Companies covered by 340B can choose to distribute 340 B drugs to patients through contract pharmacy services, an agreement by which the company covered by 340B signs a written contract with a pharmacy for the provision of pharmacy services. The use of an individual contract pharmacy or several contract pharmacies is optional and a company concerned should first determine its pharmacy needs and the appropriate distribution mechanism for these services when deciding whether or not to use a contracted pharmacy. The written contract should identify all pharmaceutical sites and covered company sites that will use the 340B drugs. HRSA recommends that the written agreement contain all essential elements of the contract pharmacy guidelines (75 Fed. Reg. 10272 (March 5, 2010). Contract pharmacies must register for the 340B program and be listed on 340B OPAIS before spending 340B drugs on behalf of an insured company. Insured companies are responsible for ensuring that all requirements of the 340B program are met. Contract pharmacies must develop Medicaid (i.e. no 340B drugs for Medicaid patients), unless the company concerned has reached an agreement with the state-run Medicaid agency to avoid double discounts. The covered company must notify HRSA of these agreements.

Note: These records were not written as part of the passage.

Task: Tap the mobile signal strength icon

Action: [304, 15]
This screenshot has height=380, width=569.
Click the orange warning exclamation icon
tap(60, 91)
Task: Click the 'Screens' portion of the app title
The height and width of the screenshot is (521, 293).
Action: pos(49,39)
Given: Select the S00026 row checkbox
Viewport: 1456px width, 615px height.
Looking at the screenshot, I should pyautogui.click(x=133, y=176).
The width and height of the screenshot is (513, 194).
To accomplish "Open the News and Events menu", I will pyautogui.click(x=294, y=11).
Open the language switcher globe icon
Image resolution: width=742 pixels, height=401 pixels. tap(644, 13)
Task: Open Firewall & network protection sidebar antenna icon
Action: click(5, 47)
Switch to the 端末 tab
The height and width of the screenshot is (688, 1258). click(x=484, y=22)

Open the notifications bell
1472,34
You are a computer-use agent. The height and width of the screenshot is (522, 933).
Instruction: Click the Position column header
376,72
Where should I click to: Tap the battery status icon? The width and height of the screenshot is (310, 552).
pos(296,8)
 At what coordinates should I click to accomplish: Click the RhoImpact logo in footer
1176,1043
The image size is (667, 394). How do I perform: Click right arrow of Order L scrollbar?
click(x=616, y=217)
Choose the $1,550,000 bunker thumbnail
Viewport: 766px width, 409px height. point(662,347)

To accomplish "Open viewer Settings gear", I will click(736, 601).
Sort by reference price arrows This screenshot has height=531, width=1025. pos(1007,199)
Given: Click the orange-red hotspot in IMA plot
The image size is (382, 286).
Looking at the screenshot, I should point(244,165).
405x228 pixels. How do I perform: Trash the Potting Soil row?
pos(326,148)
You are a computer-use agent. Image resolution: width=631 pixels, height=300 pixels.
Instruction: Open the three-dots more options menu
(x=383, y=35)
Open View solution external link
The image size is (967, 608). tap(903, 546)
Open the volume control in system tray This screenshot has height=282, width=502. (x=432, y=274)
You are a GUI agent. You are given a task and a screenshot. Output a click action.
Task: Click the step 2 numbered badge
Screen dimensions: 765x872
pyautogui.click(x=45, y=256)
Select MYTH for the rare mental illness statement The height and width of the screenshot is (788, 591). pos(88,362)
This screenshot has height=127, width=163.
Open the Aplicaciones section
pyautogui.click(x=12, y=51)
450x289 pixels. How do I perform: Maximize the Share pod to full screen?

The checklist of the carve-in requirement of the covered entity contains information on the determination of the carve-in authorization.
Carve-in Contractual Pharmacies Requests must be made to OPAexclusion@hrsa.gov. The answer to all elements of the checklist makes it easy to record smoothly. Carve-in applications will be reviewed by HRSA and, upon approval and on 340B OPAIS, will be listed as a carve-in, the company may begin setting up pharmacies early in the following quarter. Please contact the 340B Prime Vendor Program (PVP) for more information on contract pharmacies. If contract pharmacies are not properly listed in 340B OPAIS, this may result in pharmacies withdrawing from the 340B program. HRSA reserves the right to request clarification documents at any time or verify compliance. Section 340B (a) (1) of the Public Health Service Act (PHSA) stipulates that the Minister of Health and Human Services (the Secretary) enters into a pharmaceutical price agreement (AAE) with each manufacturer in which the manufacturer agrees to charge a price for covered outpatient drugs not exceeding a statutory amount (340 B). This requirement applies to all ENFs that receive federal bonuses – active grants, cooperation agreements and purchase contracts – of more than $10 million for any period during the execution period of an award/arbitration project. Grants Policy Bulletin: Legislative mandates in Grants Management for Fy 2020 (PDF – 398 KB) Legal provisions limiting the use of funds for grants and cooperation agreements for GJ 2020. In a contract pharmacy, the registered entity retains responsibility for preventing diversions and duplication, keeping verifiable records, and meeting all other requirements of the 340B Drug Pricing Program (340B Program).
Any covered company that chooses a contract pharmacy must ensure that such a contract fully meets these requirements; and that the covered company and the pharmacy of the contract comply with the terms of the contract. To the extent that the requirements of the 340B programme have been breached in a contracted pharmacy, the company concerned must inform the producers concerned and make good faith efforts to resolve problems directly with manufacturers and wholesalers. In addition, in the event of a substantial breach, HRSA can reasonably expect the covered company to pass this information on to HRSA at the same time as the company`s plan to remedy the breach. MRSA and manufacturers (in accordance with an approved audit plan) can inspect covered businesses and their pharmacies.